'''

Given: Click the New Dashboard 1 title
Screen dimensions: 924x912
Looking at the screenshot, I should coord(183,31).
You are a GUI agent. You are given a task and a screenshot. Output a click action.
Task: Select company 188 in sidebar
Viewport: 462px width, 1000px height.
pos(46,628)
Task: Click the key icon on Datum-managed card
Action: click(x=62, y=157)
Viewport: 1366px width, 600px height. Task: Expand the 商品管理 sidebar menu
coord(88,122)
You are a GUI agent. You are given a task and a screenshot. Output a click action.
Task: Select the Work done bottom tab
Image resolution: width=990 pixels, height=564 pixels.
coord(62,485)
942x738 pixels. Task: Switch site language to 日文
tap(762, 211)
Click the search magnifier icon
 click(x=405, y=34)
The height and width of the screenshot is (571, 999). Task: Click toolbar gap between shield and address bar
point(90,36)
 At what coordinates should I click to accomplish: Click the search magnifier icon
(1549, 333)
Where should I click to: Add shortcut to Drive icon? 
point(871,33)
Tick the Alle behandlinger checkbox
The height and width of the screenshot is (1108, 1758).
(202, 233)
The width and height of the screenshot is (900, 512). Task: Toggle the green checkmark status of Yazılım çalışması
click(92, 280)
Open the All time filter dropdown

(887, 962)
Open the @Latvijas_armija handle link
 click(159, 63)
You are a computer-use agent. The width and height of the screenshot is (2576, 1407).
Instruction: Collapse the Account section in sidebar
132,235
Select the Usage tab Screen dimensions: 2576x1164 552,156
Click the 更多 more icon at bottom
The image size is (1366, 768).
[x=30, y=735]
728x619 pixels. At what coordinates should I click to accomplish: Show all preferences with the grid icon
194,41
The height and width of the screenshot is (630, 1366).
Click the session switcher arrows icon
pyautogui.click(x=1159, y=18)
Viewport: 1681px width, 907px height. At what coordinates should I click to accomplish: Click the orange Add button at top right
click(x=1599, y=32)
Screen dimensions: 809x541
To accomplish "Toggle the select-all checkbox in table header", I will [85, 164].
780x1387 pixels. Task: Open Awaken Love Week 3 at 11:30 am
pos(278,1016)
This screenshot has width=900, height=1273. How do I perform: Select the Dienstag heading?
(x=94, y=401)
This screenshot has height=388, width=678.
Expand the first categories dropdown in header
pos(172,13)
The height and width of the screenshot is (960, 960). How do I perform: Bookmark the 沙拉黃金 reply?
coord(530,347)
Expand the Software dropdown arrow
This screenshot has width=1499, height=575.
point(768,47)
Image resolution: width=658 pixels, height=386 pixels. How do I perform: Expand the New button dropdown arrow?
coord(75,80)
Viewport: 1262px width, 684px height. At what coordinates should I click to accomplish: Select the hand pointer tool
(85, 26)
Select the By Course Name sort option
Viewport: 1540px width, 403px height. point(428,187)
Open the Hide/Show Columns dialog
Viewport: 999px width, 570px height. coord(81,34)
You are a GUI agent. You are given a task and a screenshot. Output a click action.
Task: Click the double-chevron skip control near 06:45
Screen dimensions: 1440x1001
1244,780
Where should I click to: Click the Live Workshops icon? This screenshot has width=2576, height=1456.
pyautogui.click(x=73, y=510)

'''

• _TASK TO CARRY OUT_: Change "magnifier" to "magnifying glass" throughout the listing above, and give the listing again with nothing else altered.

• _SOLUTION_:
Given: Click the New Dashboard 1 title
Screen dimensions: 924x912
Looking at the screenshot, I should coord(183,31).
You are a GUI agent. You are given a task and a screenshot. Output a click action.
Task: Select company 188 in sidebar
Viewport: 462px width, 1000px height.
pos(46,628)
Task: Click the key icon on Datum-managed card
Action: click(x=62, y=157)
Viewport: 1366px width, 600px height. Task: Expand the 商品管理 sidebar menu
coord(88,122)
You are a GUI agent. You are given a task and a screenshot. Output a click action.
Task: Select the Work done bottom tab
Image resolution: width=990 pixels, height=564 pixels.
coord(62,485)
942x738 pixels. Task: Switch site language to 日文
tap(762, 211)
Click the search magnifying glass icon
 click(x=405, y=34)
The height and width of the screenshot is (571, 999). Task: Click toolbar gap between shield and address bar
point(90,36)
 At what coordinates should I click to accomplish: Click the search magnifying glass icon
(1549, 333)
Where should I click to: Add shortcut to Drive icon? 
point(871,33)
Tick the Alle behandlinger checkbox
The height and width of the screenshot is (1108, 1758).
(202, 233)
The width and height of the screenshot is (900, 512). Task: Toggle the green checkmark status of Yazılım çalışması
click(92, 280)
Open the All time filter dropdown

(887, 962)
Open the @Latvijas_armija handle link
 click(159, 63)
You are a computer-use agent. The width and height of the screenshot is (2576, 1407).
Instruction: Collapse the Account section in sidebar
132,235
Select the Usage tab Screen dimensions: 2576x1164 552,156
Click the 更多 more icon at bottom
The image size is (1366, 768).
[x=30, y=735]
728x619 pixels. At what coordinates should I click to accomplish: Show all preferences with the grid icon
194,41
The height and width of the screenshot is (630, 1366).
Click the session switcher arrows icon
pyautogui.click(x=1159, y=18)
Viewport: 1681px width, 907px height. At what coordinates should I click to accomplish: Click the orange Add button at top right
click(x=1599, y=32)
Screen dimensions: 809x541
To accomplish "Toggle the select-all checkbox in table header", I will [85, 164].
780x1387 pixels. Task: Open Awaken Love Week 3 at 11:30 am
pos(278,1016)
This screenshot has width=900, height=1273. How do I perform: Select the Dienstag heading?
(x=94, y=401)
This screenshot has height=388, width=678.
Expand the first categories dropdown in header
pos(172,13)
The height and width of the screenshot is (960, 960). How do I perform: Bookmark the 沙拉黃金 reply?
coord(530,347)
Expand the Software dropdown arrow
This screenshot has width=1499, height=575.
point(768,47)
Image resolution: width=658 pixels, height=386 pixels. How do I perform: Expand the New button dropdown arrow?
coord(75,80)
Viewport: 1262px width, 684px height. At what coordinates should I click to accomplish: Select the hand pointer tool
(85, 26)
Select the By Course Name sort option
Viewport: 1540px width, 403px height. point(428,187)
Open the Hide/Show Columns dialog
Viewport: 999px width, 570px height. coord(81,34)
You are a GUI agent. You are given a task and a screenshot. Output a click action.
Task: Click the double-chevron skip control near 06:45
Screen dimensions: 1440x1001
1244,780
Where should I click to: Click the Live Workshops icon? This screenshot has width=2576, height=1456.
pyautogui.click(x=73, y=510)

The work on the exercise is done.